Ralph Alexander Citarella (born February 7, 1958) is a former Major League Baseball pitcher.  The right-hander was drafted by the St. Louis Cardinals in the 1st round (12th pick) of the 1979 amateur draft (Secondary Phase), and he played for the Cardinals (1983–1984) and Chicago White Sox (1987).

On September 13, 1983, Citarella made his major league debut in relief at Three Rivers Stadium. He struck out the first batter he faced, catcher Tony Peña, in the 7th inning. In 1.2 innings that night he gave up one hit (a double to Johnny Ray) and one earned run, and the Cards lost, 6–0.

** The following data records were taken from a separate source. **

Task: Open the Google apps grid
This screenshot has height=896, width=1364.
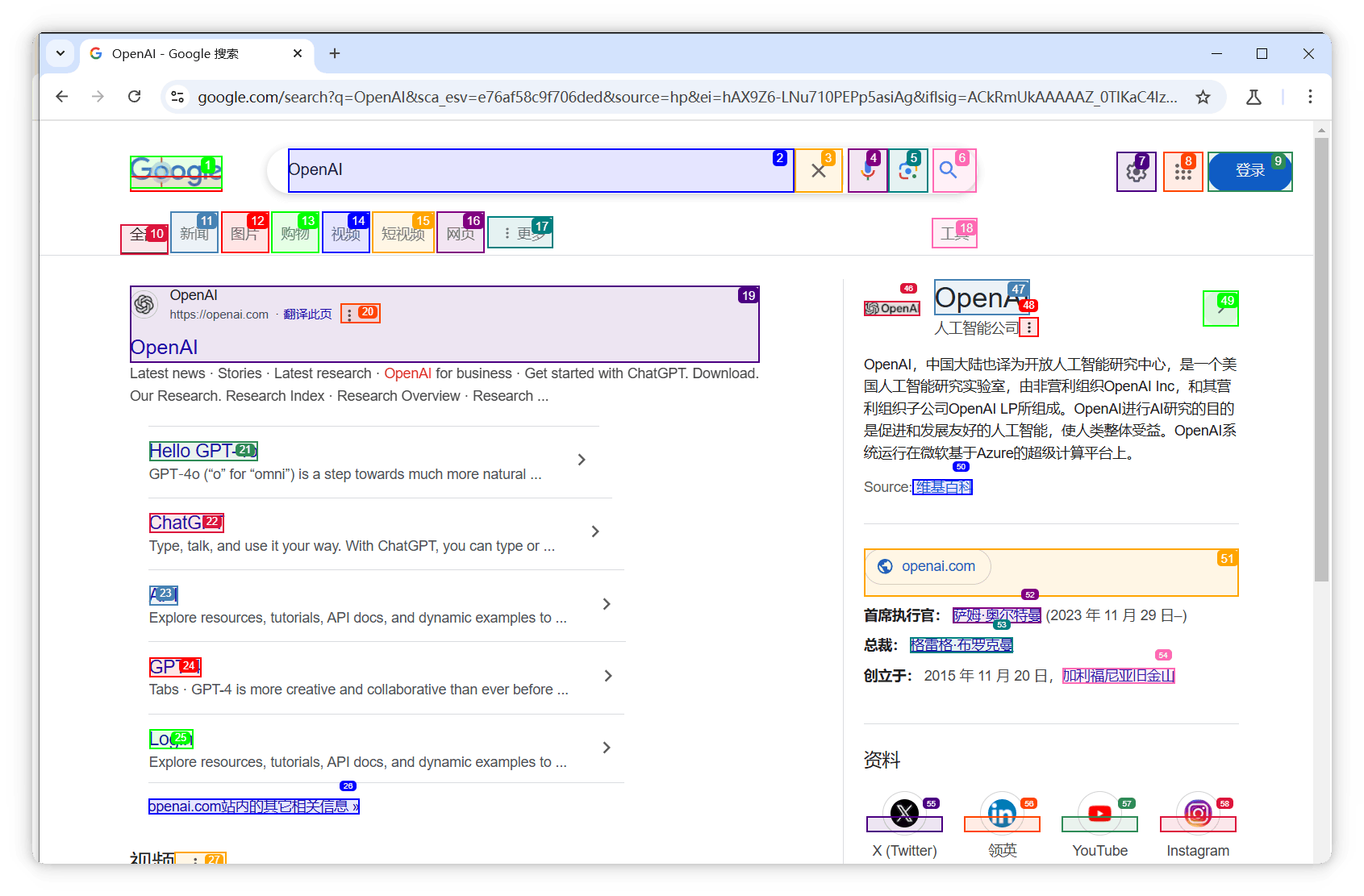Action: pyautogui.click(x=1183, y=171)
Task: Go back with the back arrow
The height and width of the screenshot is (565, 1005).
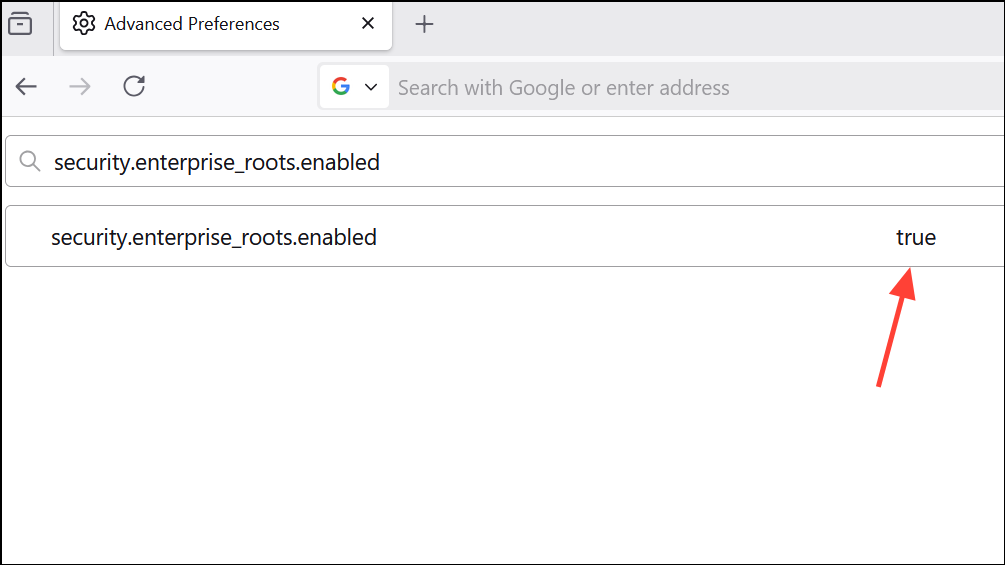Action: coord(26,87)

Citarella was successful in his two short stints with St. Louis, posting ERAs  of 1.64 and 3.63, but didn't fare as well with the White Sox in 1987.  In five appearances, he gave up nine earned runs in eleven innings, including four home runs. He retired in 1988 due to being bounced around in the minors.

In three seasons he appeared in a total of 21 games and had a 0–1 record, 2 starts, 0 complete games, and 6 games finished. In 44.1 innings pitched he gave up 20 earned runs for an ERA of 4.06, and had a strikeout-to-walk ratio of 2-to-1. (28 strikeouts and 14 walks)

Citarella made his first ever MLB start on June 23rd 1984, a nationally televised NBC Game of the Week at Wrigley Field versus the Chicago Cubs. The high- scoring extra inning affair came to be known as "The Sandberg Game,' who homered twice to tie the game late against Bruce Sutter. 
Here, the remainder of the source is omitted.